## What you will do
Print every line of the material below exactly, from the line that contains "Disable Show Spring Profiles panel" down to the line that contains "click(24, 104)", including both of those lines.
==== Exercise inputs
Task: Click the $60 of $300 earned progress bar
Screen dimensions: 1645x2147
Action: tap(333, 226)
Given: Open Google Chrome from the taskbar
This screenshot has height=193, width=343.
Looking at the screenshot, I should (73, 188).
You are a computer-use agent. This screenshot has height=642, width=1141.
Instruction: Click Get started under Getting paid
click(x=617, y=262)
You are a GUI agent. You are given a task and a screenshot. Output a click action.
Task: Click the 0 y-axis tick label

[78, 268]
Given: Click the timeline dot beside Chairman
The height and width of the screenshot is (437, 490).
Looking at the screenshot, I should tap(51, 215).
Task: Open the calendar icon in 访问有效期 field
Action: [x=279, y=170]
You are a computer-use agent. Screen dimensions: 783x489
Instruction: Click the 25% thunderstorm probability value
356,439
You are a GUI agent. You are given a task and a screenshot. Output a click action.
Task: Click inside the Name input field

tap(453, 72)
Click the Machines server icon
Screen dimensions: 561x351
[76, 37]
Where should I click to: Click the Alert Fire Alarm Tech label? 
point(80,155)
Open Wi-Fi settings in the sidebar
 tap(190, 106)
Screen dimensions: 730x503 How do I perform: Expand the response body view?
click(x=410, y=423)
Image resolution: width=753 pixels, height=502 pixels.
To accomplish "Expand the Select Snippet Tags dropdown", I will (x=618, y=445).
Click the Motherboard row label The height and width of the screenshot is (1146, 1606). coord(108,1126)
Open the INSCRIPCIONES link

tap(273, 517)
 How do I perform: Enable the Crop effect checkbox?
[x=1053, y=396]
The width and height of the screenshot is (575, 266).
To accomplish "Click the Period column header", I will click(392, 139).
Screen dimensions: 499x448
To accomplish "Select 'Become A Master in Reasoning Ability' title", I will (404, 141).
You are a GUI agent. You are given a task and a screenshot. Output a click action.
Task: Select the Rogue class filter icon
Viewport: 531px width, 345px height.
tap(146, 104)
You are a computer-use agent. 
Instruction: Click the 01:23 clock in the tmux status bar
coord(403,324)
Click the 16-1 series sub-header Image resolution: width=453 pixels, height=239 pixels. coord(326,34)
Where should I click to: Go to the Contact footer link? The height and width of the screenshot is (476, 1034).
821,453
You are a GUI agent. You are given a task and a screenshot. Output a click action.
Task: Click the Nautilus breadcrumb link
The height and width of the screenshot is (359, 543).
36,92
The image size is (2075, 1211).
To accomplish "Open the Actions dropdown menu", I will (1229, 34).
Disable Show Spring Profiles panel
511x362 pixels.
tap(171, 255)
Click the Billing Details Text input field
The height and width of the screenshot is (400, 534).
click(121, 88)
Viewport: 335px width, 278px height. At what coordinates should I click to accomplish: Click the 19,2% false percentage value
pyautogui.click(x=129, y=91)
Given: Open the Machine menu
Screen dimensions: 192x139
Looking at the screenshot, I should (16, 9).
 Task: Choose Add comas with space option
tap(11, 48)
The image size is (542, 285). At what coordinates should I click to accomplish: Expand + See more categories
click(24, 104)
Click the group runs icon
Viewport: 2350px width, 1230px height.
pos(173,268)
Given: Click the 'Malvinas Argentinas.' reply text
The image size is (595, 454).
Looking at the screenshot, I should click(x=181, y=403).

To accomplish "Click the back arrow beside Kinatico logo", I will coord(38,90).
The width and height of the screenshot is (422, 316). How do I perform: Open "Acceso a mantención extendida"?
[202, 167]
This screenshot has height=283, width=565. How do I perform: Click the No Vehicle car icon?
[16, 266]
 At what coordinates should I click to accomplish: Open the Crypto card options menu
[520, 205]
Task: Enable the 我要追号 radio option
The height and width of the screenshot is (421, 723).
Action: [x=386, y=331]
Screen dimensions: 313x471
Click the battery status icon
========
## Completed exercise
Disable Show Spring Profiles panel
511x362 pixels.
tap(171, 255)
Click the Billing Details Text input field
The height and width of the screenshot is (400, 534).
click(121, 88)
Viewport: 335px width, 278px height. At what coordinates should I click to accomplish: Click the 19,2% false percentage value
pyautogui.click(x=129, y=91)
Given: Open the Machine menu
Screen dimensions: 192x139
Looking at the screenshot, I should (16, 9).
 Task: Choose Add comas with space option
tap(11, 48)
The image size is (542, 285). At what coordinates should I click to accomplish: Expand + See more categories
click(24, 104)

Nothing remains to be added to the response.